■ Directions:
Set down the data that follows again, exactly as written.

■ Source information:
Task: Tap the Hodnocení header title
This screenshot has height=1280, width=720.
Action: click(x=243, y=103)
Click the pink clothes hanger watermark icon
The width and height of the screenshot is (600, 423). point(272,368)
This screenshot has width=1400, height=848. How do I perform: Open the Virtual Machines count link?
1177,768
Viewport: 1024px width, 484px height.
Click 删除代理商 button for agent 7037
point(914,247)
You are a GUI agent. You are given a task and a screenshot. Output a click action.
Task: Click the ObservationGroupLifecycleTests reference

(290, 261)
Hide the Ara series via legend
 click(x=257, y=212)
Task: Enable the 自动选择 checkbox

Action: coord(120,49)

■ Answer section:
Task: Tap the Hodnocení header title
This screenshot has height=1280, width=720.
Action: click(x=243, y=103)
Click the pink clothes hanger watermark icon
The width and height of the screenshot is (600, 423). point(272,368)
This screenshot has width=1400, height=848. How do I perform: Open the Virtual Machines count link?
1177,768
Viewport: 1024px width, 484px height.
Click 删除代理商 button for agent 7037
point(914,247)
You are a GUI agent. You are given a task and a screenshot. Output a click action.
Task: Click the ObservationGroupLifecycleTests reference

(290, 261)
Hide the Ara series via legend
 click(x=257, y=212)
Task: Enable the 自动选择 checkbox

Action: coord(120,49)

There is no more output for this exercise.